The thickness of the filter 11 is determined to include both properties with good balance such that the shielding capability of the gamma-rays increases and the attenuation capability of the neutrons decreases. In other words, the attenuation of neutrons and the correction factor of the gamma-rays become a thickness that falls within an acceptable range in the measurement of gamma-rays. Next, a method of determining the thickness of the filter 11 will be described.

If a (γ, n) reaction can be ignored, the dose D of a mixed field of neutrons and gamma-rays is as follows:


D=Dn+Dnγ+Dγ  (1)

Here, Dn is a direct dose of the neutrons, Dnγ is neutron-induced gamma-ray dose, and Dγ is a direct dose of gamma-rays. The physical quantity to be obtained is Dγ.

The direct dose Dγ of gamma-rays can be basically obtained by the following formula:


Dγ=(D−Dlead)·η  (2)

Here, η is a correction factor. Dlead is a measured dose of the glass dosimeter 3 having the filter. Assuming that the neutron dose does not change in the presence or absence of the filter, Dlead is given by the following formula:


Dlead=Dn+Dnγ+ξDγ  (3)

Here, ξ is an attenuation ratio of γ-ray. At this time, η has the following relation with the attenuation ratio ξ of the gamma-ray.


η=1/(1−ξ)   (4)

Hereinafter, by illustrating study results on the energy dependence of the attenuation ratio of the neutrons, the attenuation ratio of the gamma-rays, and the effect of Dnγ, validity of formulas (2) and (3) is illustrated.

FIG. 3 is a graph illustrating an attenuation ratio of the neutron dose to the neutron energy. A parameter is the thickness of the filter 11. A neutron absorption cross-sectional area of the lead decreases, and its α value (a maximum energy reduction rate due to elastic scattering) exceeds 0.99. Therefore, lead allows to the neutrons to pass through, without reducing the intensity and energy of neutrons. Meanwhile, since lead has the large mass number, an angular dependence of the scattered neutron intensity is small. Thus, as the thickness of the filter 11 increases, the number of neutrons that reach the glass dosimeter 3 decreases. That is, the attenuation capability of the neutrons may be adjusted by the thickness of the filter 11, and for example, the attenuation of neutrons may be sufficiently reduced. This may be achieved only by reducing the thickness of the filter 11. As illustrated in FIG. 3, by setting the thickness of the filter 11 as 1 cm, 1.5 cm, 2 cm, 3 cm and 5 cm to measure the attenuation of each of the neutrons, it was possible to check that the neutron attenuation was decreased with a decrease in the filter thickness. Further, if the thickness of the filter 11 is set to 2 cm or less, it is possible to stably and sufficiently reduce the attenuation of neutrons within a wide energy range.

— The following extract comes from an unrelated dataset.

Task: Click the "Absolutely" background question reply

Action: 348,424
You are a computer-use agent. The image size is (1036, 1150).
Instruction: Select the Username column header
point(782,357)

In formula (2), in the present invention, in a state of shielding the gamma-rays with the filter 11 and not shielding the neutrons, by subtracting the measurement result of the first detector 1 from the measurement result of the second detector 2, the dose of the shielded gamma-rays is obtained. The dose obtained by the first detector 1 and the second detector 2 is expressed using the formula (1) as follows:


First detector Dlead=Dn (lead)+Dnγ (lead)+ξDγ(lead)

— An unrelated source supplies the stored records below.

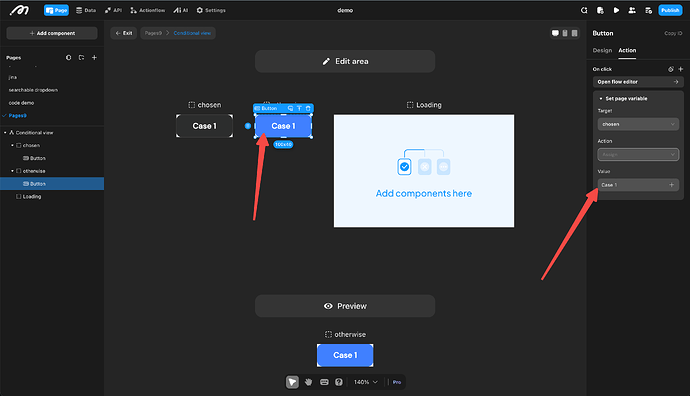Switch to desktop viewport toggle
The width and height of the screenshot is (690, 396).
click(555, 33)
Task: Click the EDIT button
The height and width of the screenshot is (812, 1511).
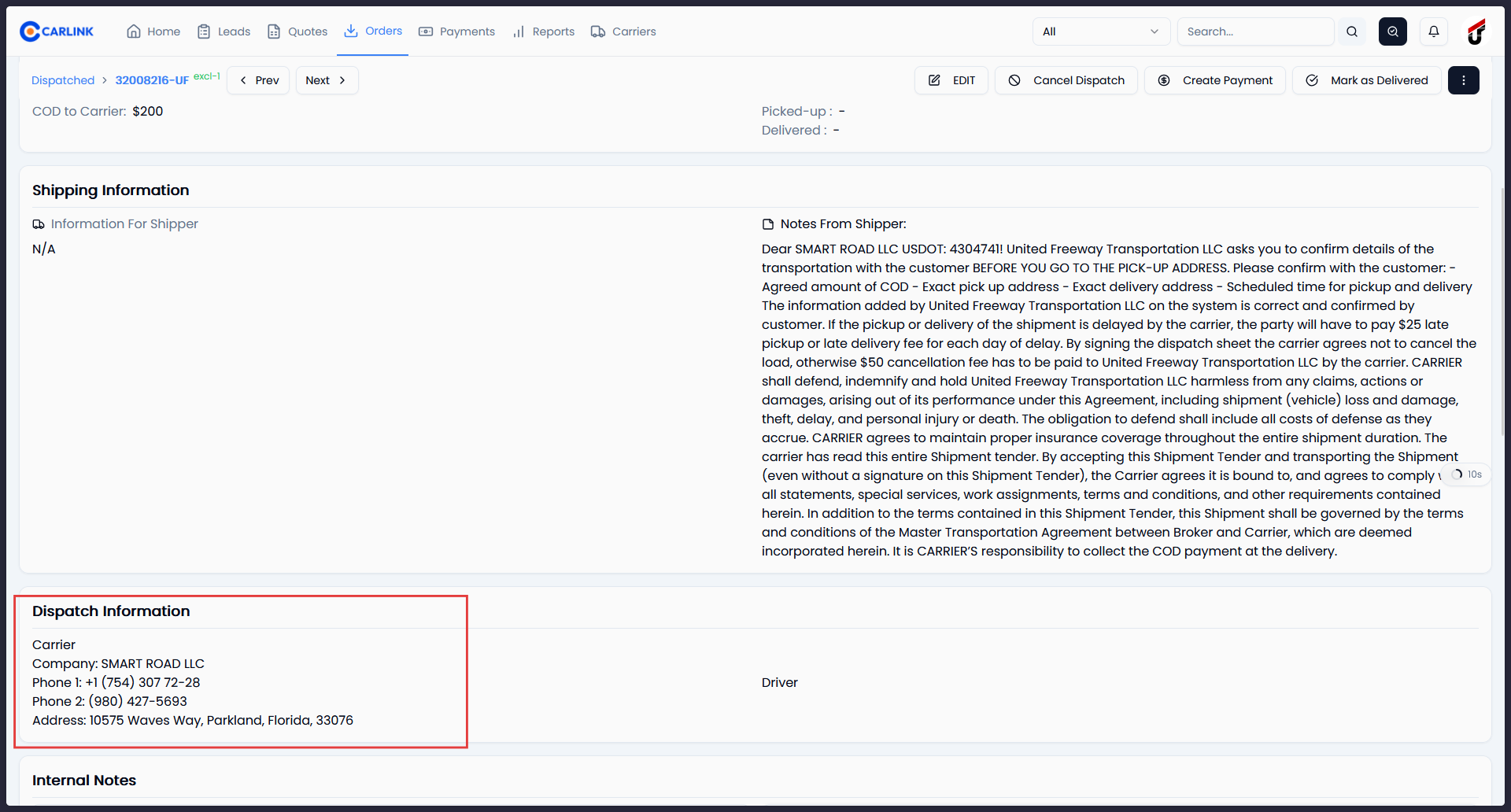Action: pos(951,80)
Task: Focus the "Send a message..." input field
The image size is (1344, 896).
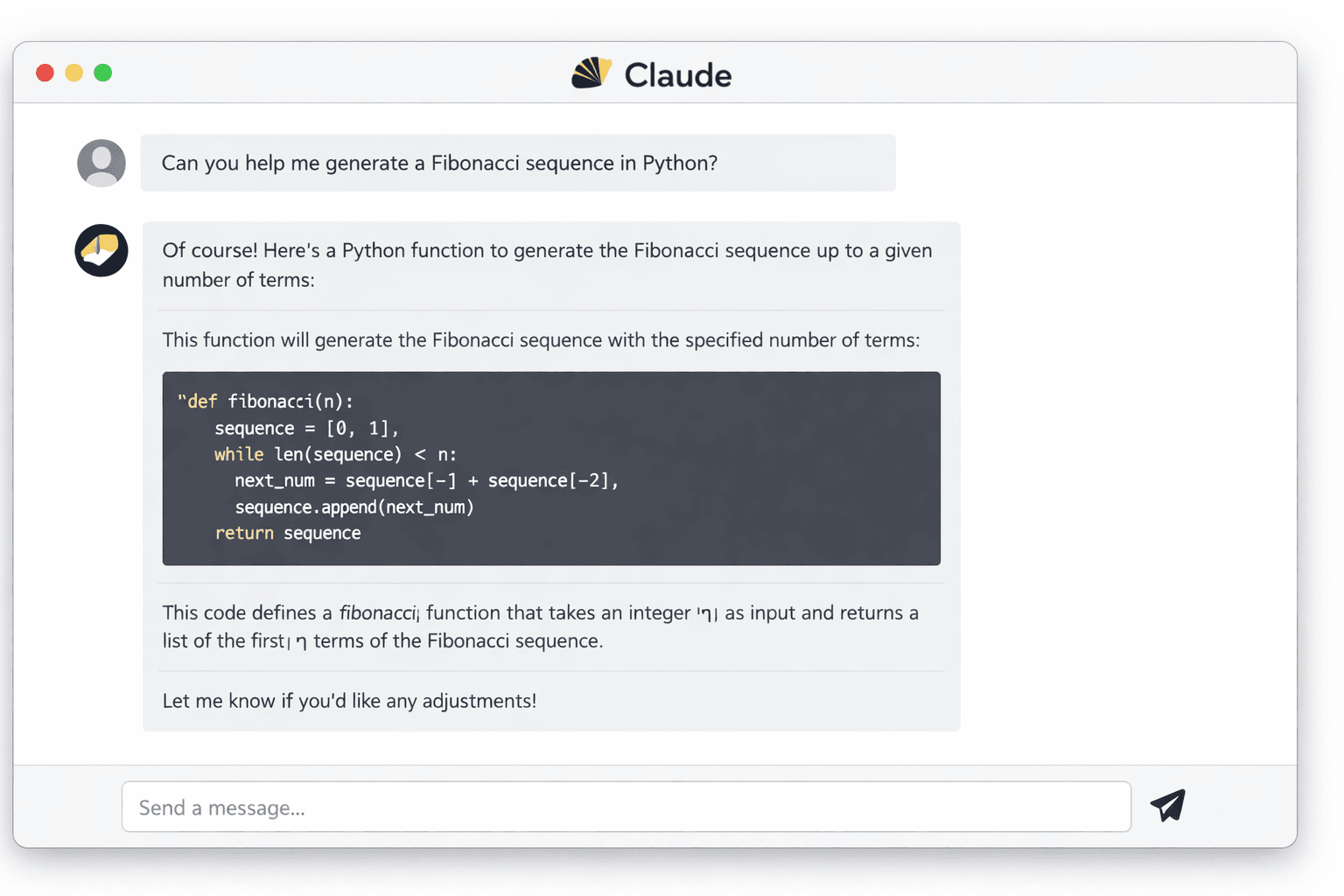Action: 626,807
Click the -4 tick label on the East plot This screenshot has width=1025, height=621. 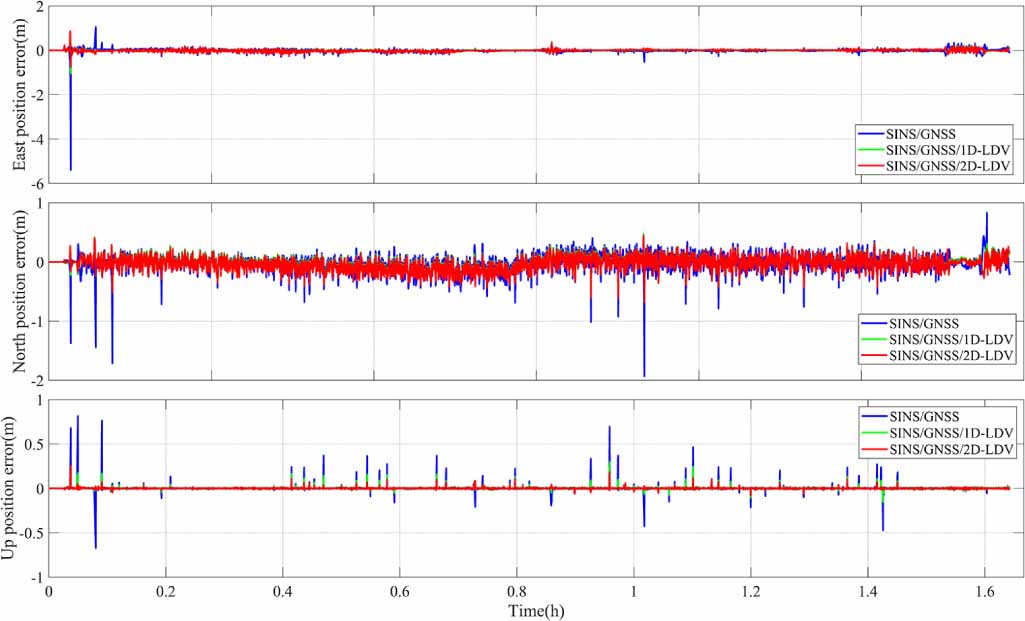pyautogui.click(x=34, y=139)
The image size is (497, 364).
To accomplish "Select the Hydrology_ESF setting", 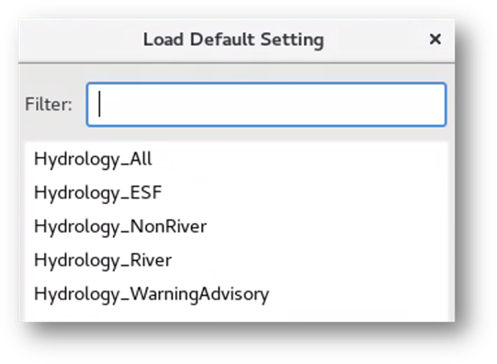I will coord(236,193).
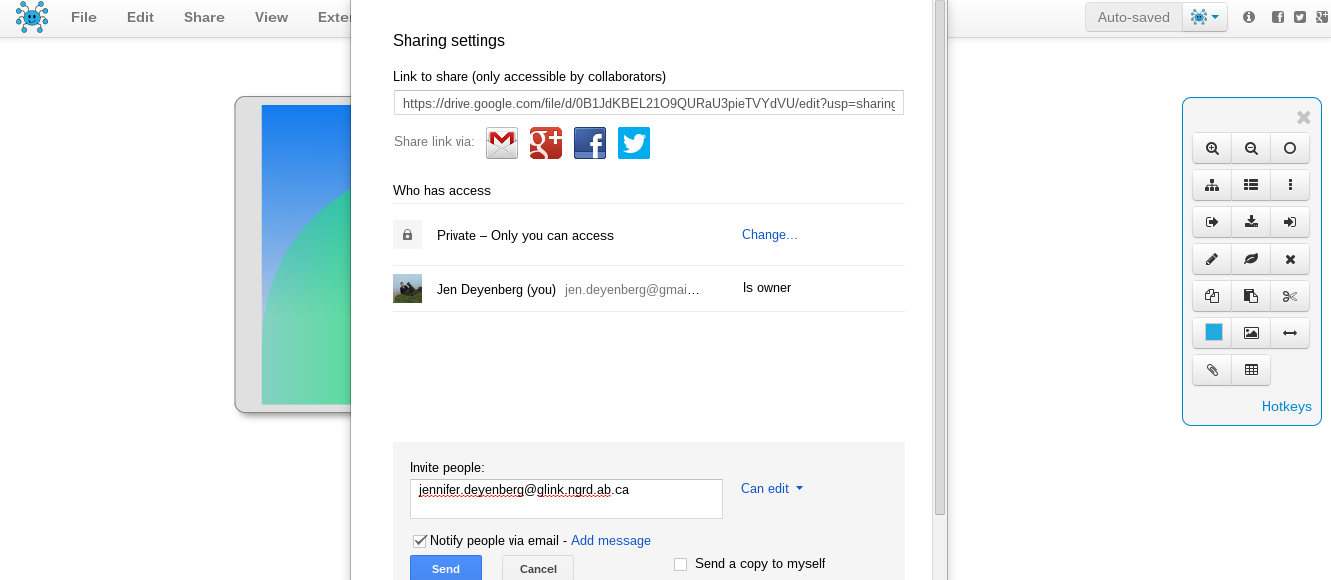Click the scissors cut icon in toolbox
Image resolution: width=1331 pixels, height=580 pixels.
(1290, 296)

Second detector D=Dn+Dnγ+Dγ

Since the value to be obtained is the attenuation quantity of the dose of gamma-rays, the following formula is obtained:


D−Dlead=Dn−Dn (lead)+Dnγ−Dnγ (lead)+Dγ−ξDγ (lead)

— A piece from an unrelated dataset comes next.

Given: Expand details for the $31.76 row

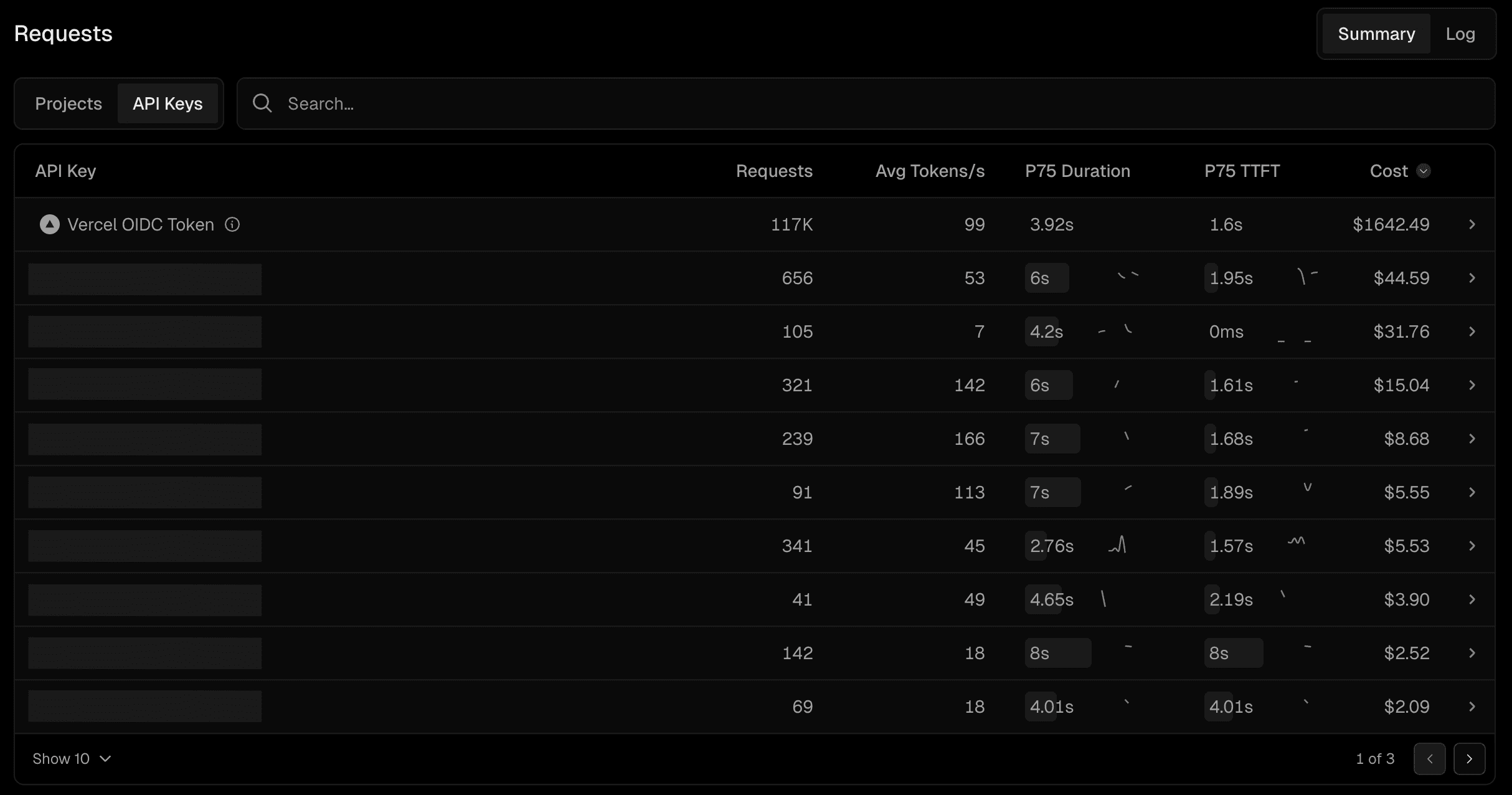Looking at the screenshot, I should (1472, 331).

As described above, by setting the thickness of the filter 11 to 2 cm or less, the presence or absence of the filter 11 is considered to hardly affect on the measurement of the shielding of neutrons. Thus, Dn (lead)≈Dn is obtained.

Next, the shielding of the gamma-rays will be considered. FIG. 4 is a graph illustrating the energy dependence of the correction factor for the thickness of the filter of the gamma-ray dose. The correction factor is approximately 1 with the range of the energy of the gamma-rays of 0.4 MeV or less. Further, it is determined that the correction factor approaches 1 and stable within a wide energy range with an increase in the thickness of the filter 11. In order to obtain the low energy dependence and the stable correction factor, the filter thickness is preferably 1 cm or more. In particular, in a BNCT ray source using p-Li, since main energy is in the vicinity of 0.1 to 0.5 MeV, there is no obstacle in measurement as long as the filter thickness is 1 cm or more.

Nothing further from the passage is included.